__TASK DIRECTIONS__.
Render the entries as a numbered list, beginning at the line that contains "Given: Toggle the 保护 lock icon" and stopping after the line that contains "Action: click(x=1139, y=409)". Skip any blank lines and leave the pictures out.

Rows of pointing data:
## START
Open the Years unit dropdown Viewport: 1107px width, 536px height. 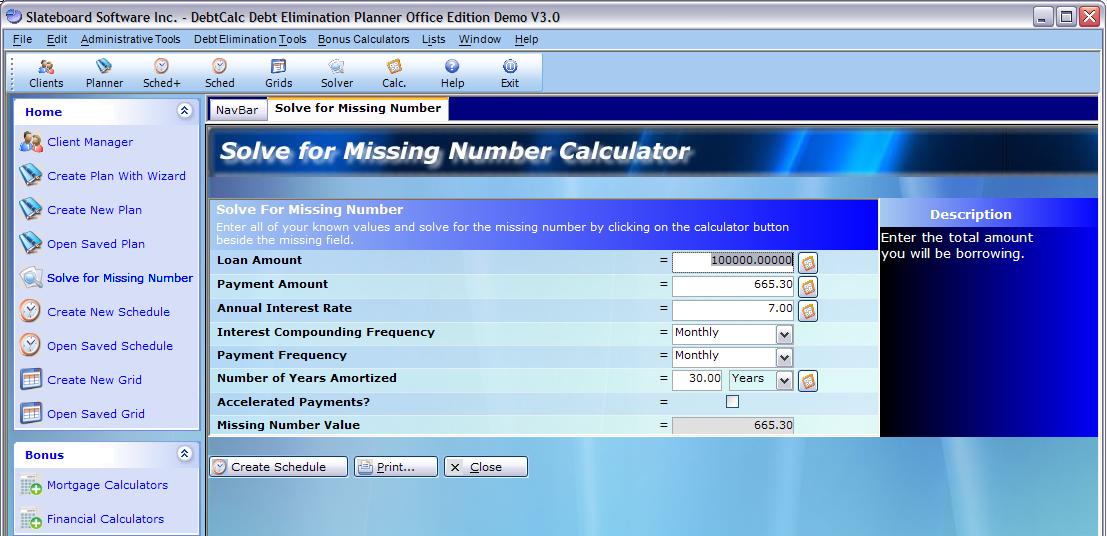(x=784, y=380)
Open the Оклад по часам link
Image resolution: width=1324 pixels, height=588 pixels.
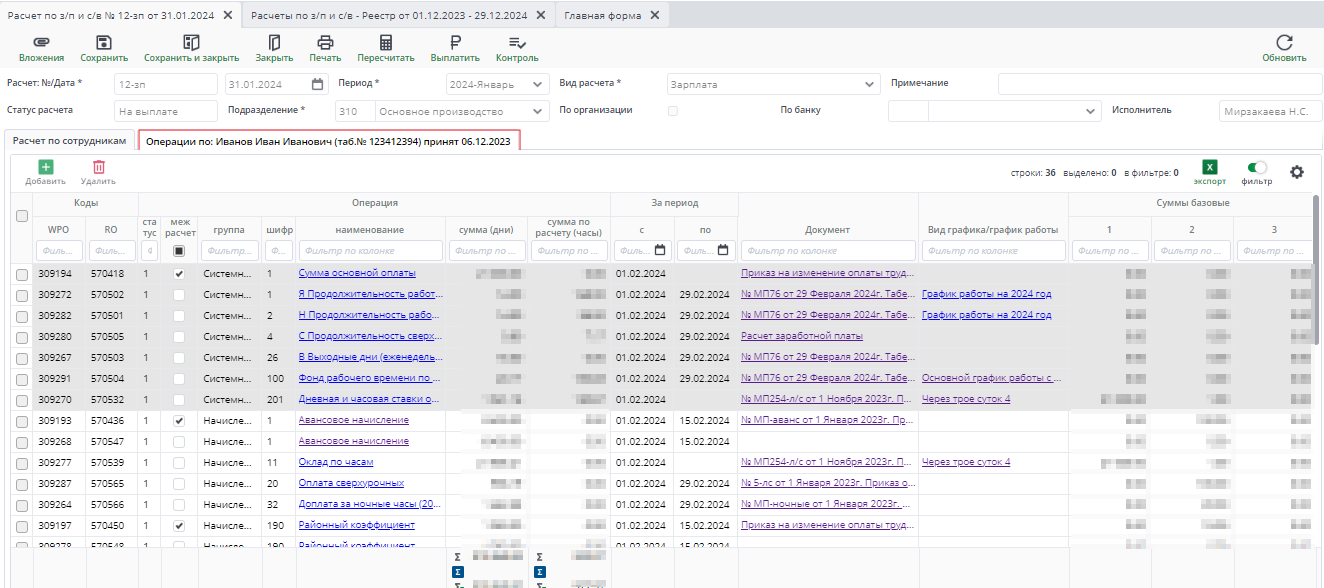(x=336, y=462)
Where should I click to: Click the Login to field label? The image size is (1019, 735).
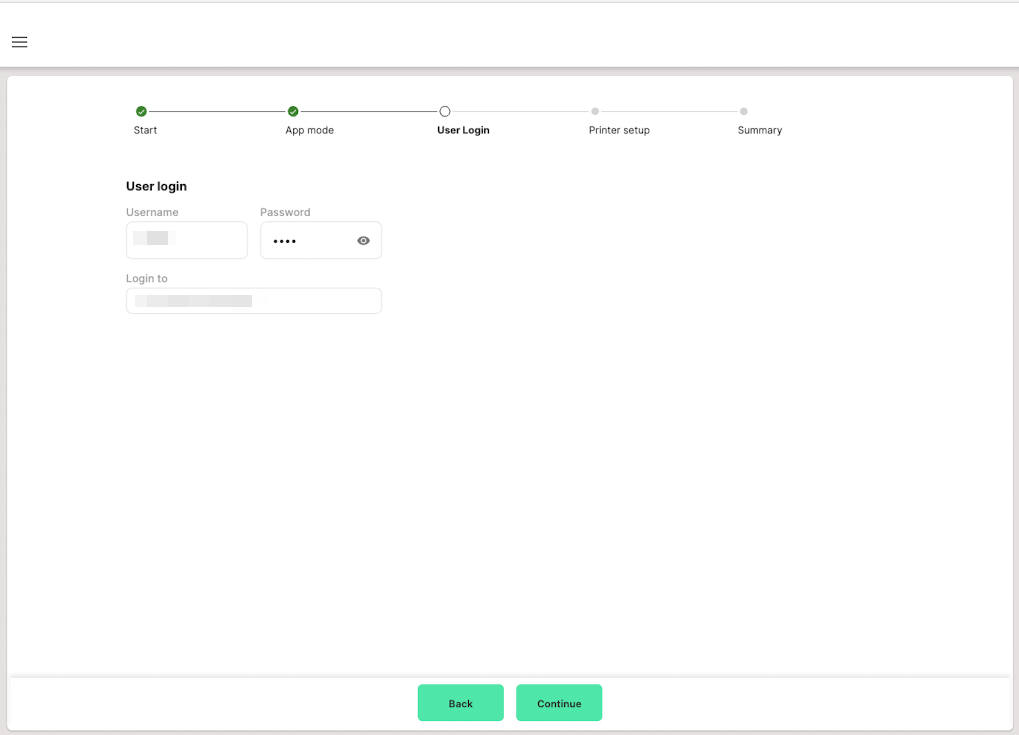(146, 278)
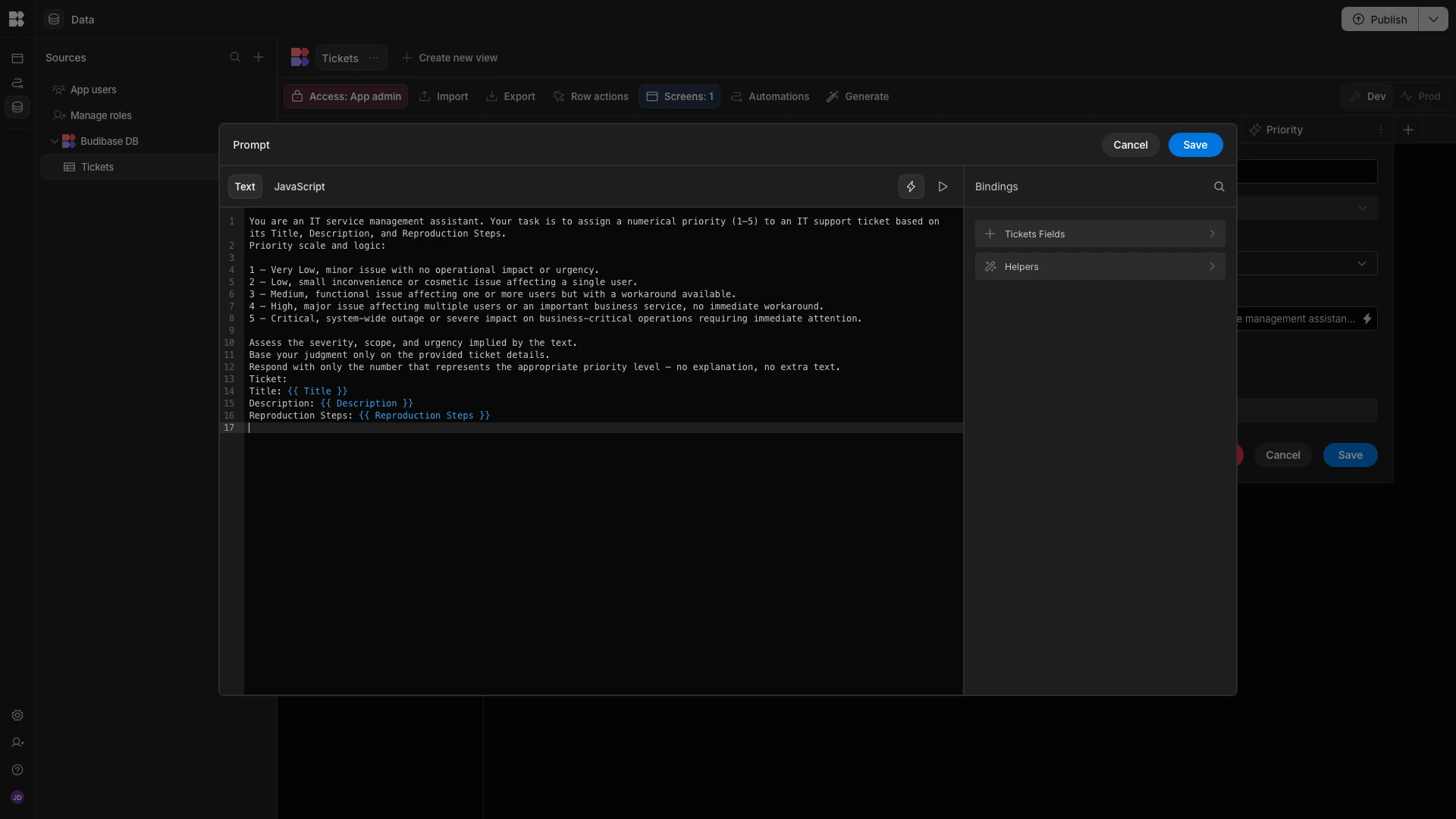Open the Tickets table options ellipsis
The width and height of the screenshot is (1456, 819).
[x=373, y=58]
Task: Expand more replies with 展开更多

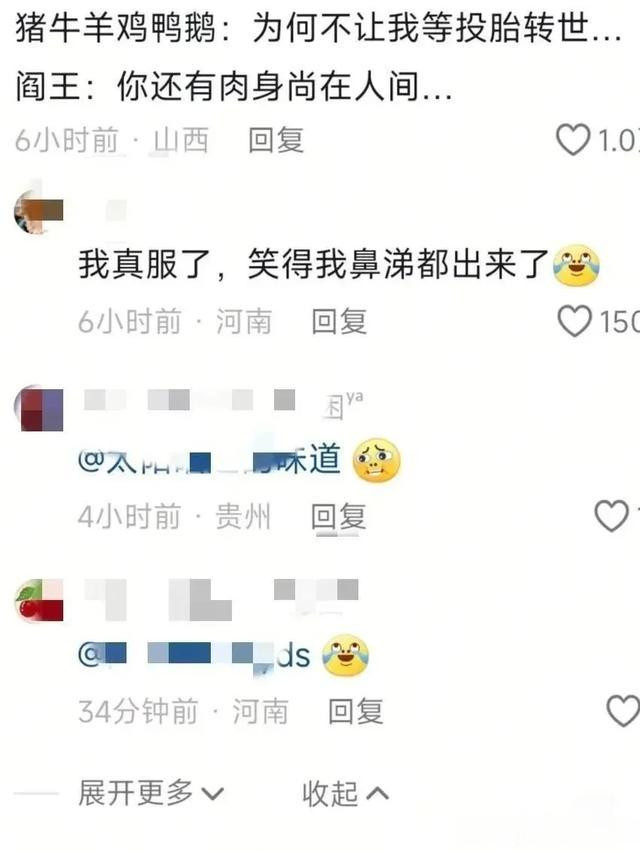Action: (x=151, y=793)
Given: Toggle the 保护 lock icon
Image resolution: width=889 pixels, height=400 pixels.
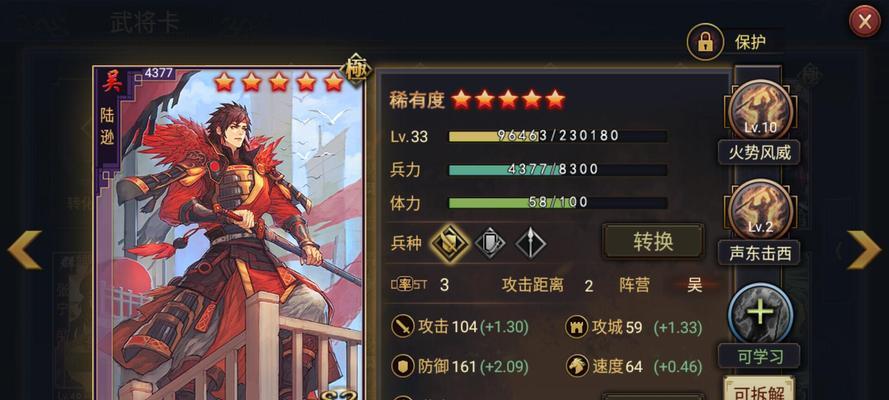Looking at the screenshot, I should click(x=705, y=42).
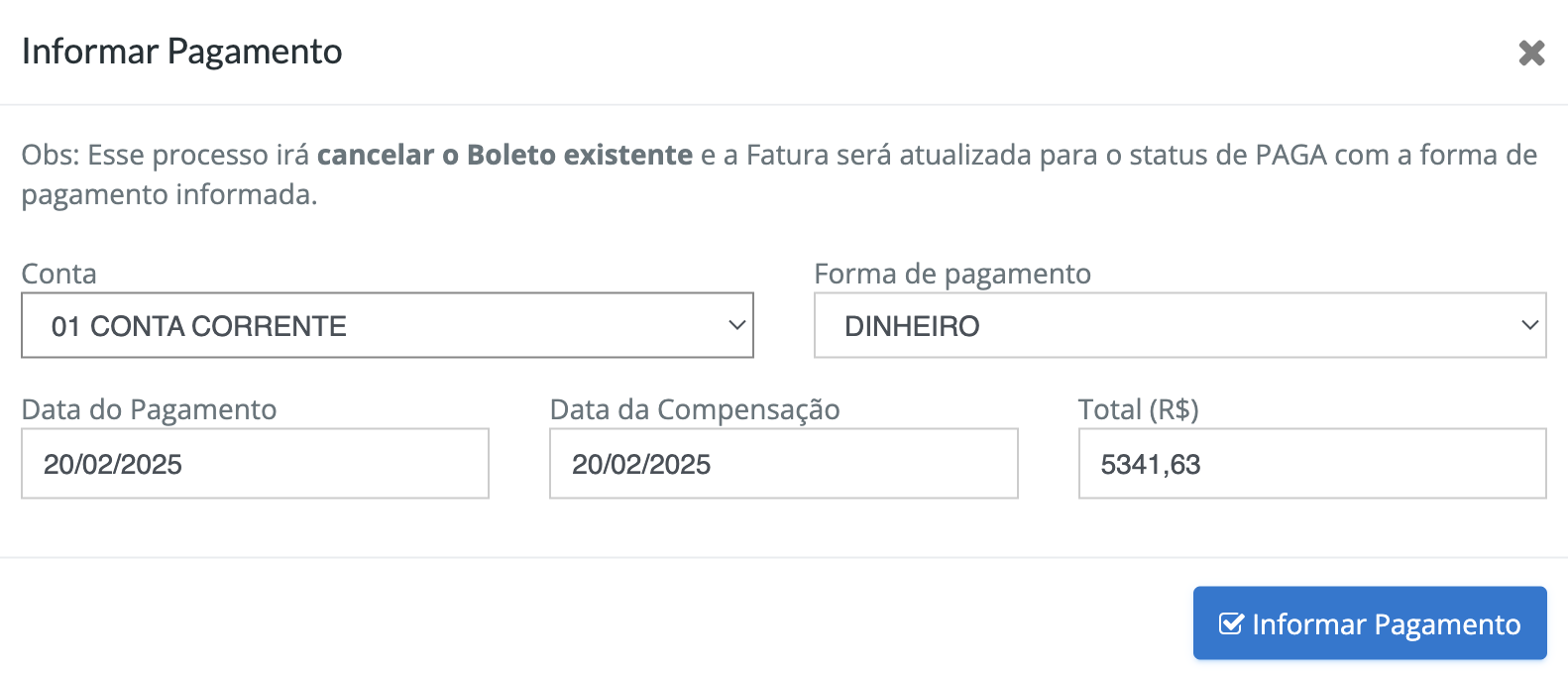Viewport: 1568px width, 676px height.
Task: Click the Total (R$) label
Action: click(x=1139, y=409)
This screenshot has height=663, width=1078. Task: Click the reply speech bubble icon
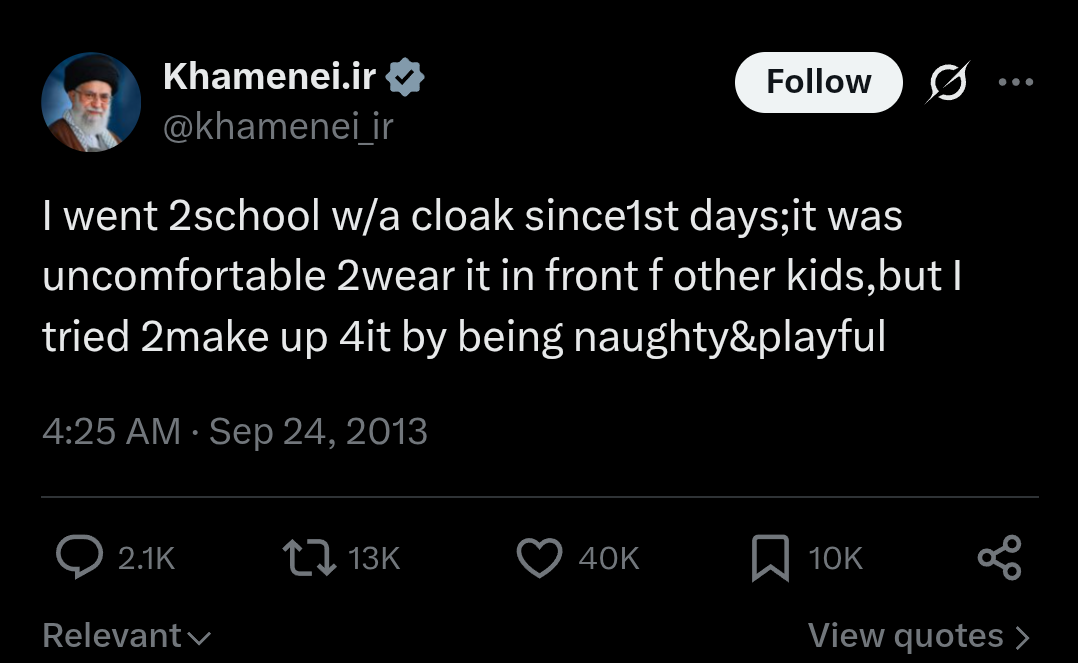point(80,556)

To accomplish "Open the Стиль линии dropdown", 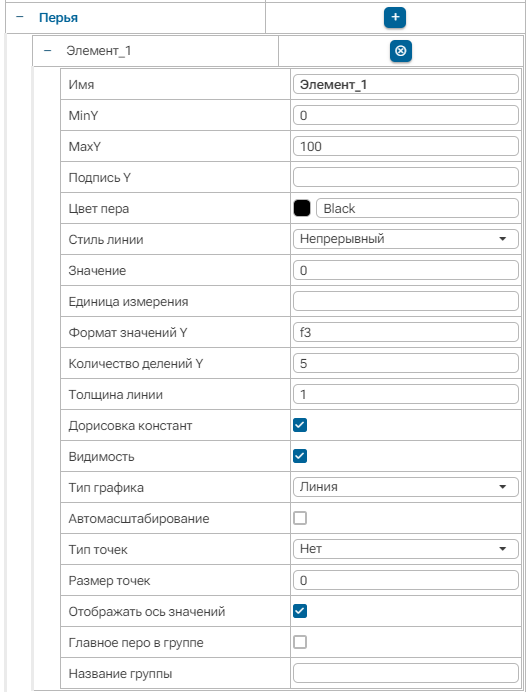I will 405,239.
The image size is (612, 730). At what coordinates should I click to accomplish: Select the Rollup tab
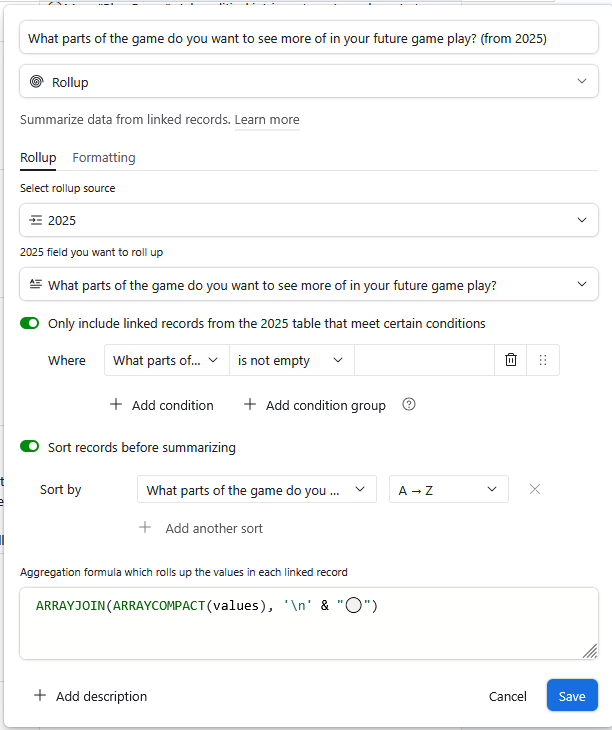click(x=38, y=158)
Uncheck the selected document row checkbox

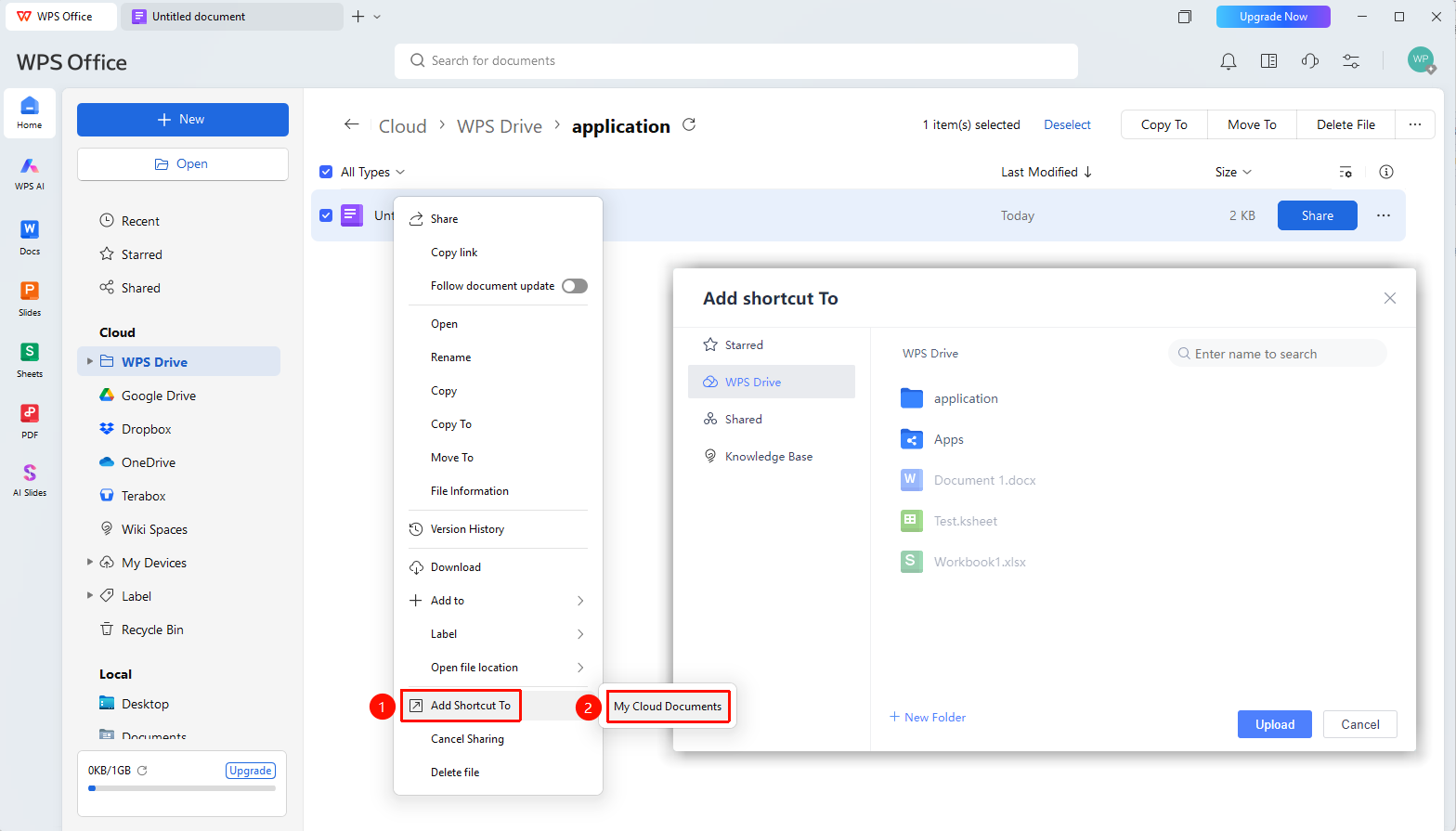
## END
__EXERCISE ANSWER__.
1. Given: Toggle the 保护 lock icon
2. Image resolution: width=889 pixels, height=400 pixels.
3. Looking at the screenshot, I should click(x=705, y=42).
4. Viewport: 1568px width, 676px height.
5. Task: Click the Total (R$) label
6. Action: click(x=1139, y=409)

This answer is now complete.